Tournoi de Miami: Gilles Simon en route pour le carré VIP?
TENNIS•Le Français affronte Roger Federer pour une place en demi-finale du tournoi...R.S.
A la recherche du classement perdu. Depuis novembre 2010, Gilles Simon grignote chaque semaine quelques points ATP dans l’espoir de retrouver son rang (6e en janvier 2009). Le processus est lent et demande un peu de patience. Mais en enchaînant les victoires comme à Miami, celui qui est débarrassé de sa blessure au genou, annonce progressivement son retour au premier plan. Pas inutile avant d’affronter Roger Federer en quart de finale du Masters 1000, jeudi soir.

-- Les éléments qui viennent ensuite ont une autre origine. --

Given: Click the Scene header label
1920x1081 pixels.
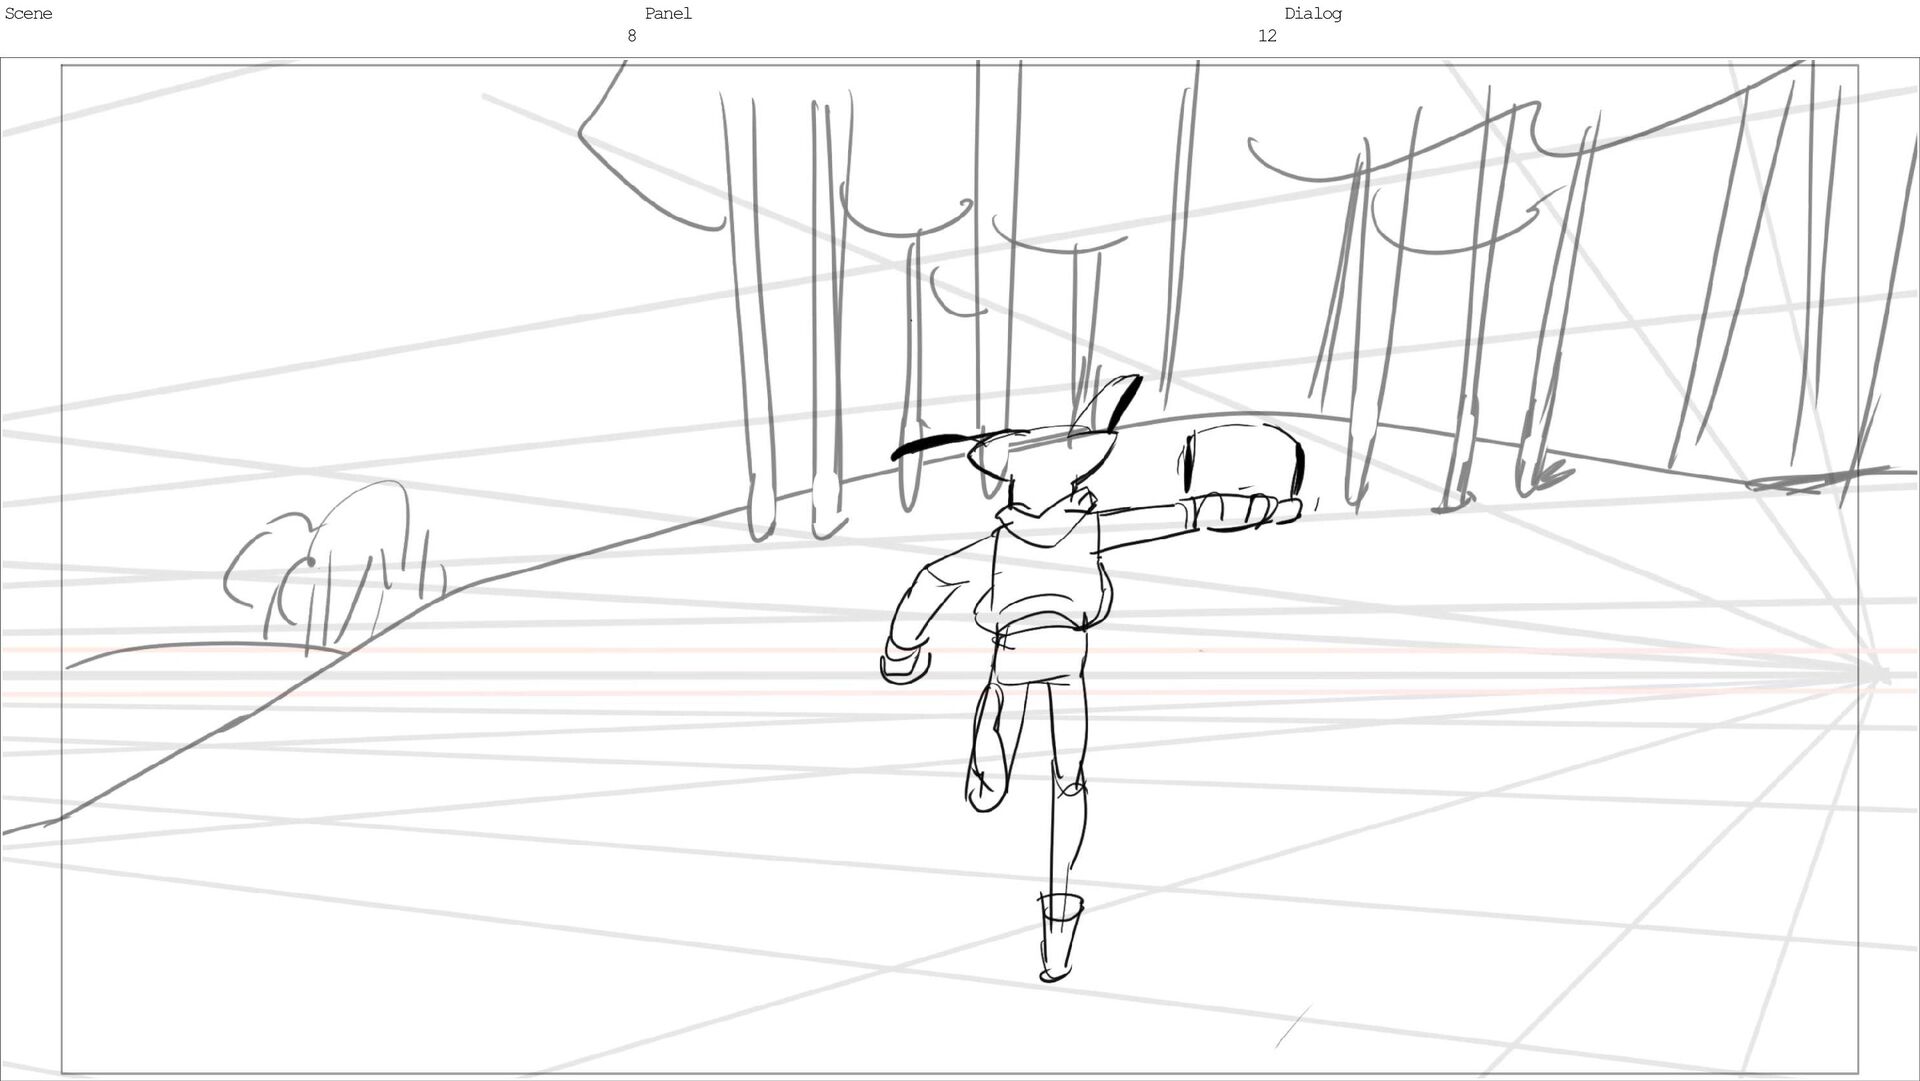Looking at the screenshot, I should click(x=28, y=14).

«Il est en pleine progression (27e actuellement) et il mène très bien sa barque note Arnaud Di Pasquale, responsable du haut niveau masculin à la fédé. C’est assez rapide. Je ne serai pas surpris de le retrouver dans les quinze très rapidement. Il est en train de fermer le clapet de pas mal de gens qui pouvaient penser que sa place dans le top 10 était une erreur à un moment…» Sur la feuille de stats du Francilien ne figure aucun exploit notoire depuis le début de saison. Simon gagne ses matchs, parfois laborieusement, mais il avance. L’élève de Thierry Tulasne est conscient de ne pas jouer son meilleur tennis, mais il se «sent bien physiquement et frais dans sa tête».
«Federer, c’est un avion»
Pour se hisser jusqu’en quart, l’élève de Thierry Tulasne a écarté Schuettler, Cuevas et Tipsarevic. Trois joueurs qui n’ont pas de raison de le faire trembler quand son jeu du fond de court se met en place. Federer n’aime d’ailleurs pas trop ça. Sur le circuit, Simon est encore le seul joueur français qui présente un bilan positif face au Suisse, en dépit d’une défaite en cinq sets en janvier au 2e tour de l’Open d’Australie. «C’est toujours un avantage de mener devant Federer, enchaîne Di Pasquale. D’autant que lui est un peu moins bien en ce moment. Aujourd’hui, ses adversaires savent qu’ils peuvent le battre. Avant, c’était plus un discours qu’autre chose. Histoire d’y croire un minimum.»
Même un peu entamé, Federer reste pourtant un adversaire maousse, contre lequel Simon craint toujours de prendre une valise, come il l’expliquait en début de saison. «Physiquement, c’est un avion. Aucun joueur ne va plus vite que lui. Si tu ne joues pas extrêmement bien, tu rentres chez toi. Chaque fois, j'ai cette impression là contre lui.» Pour une place en demie, la première Masters 1000 depuis Madrid en octobre 2008, le Français connaît au moins la marche à suivre. Dans son opération reconquête, il ne serait pas non plus contre un succès de prestige.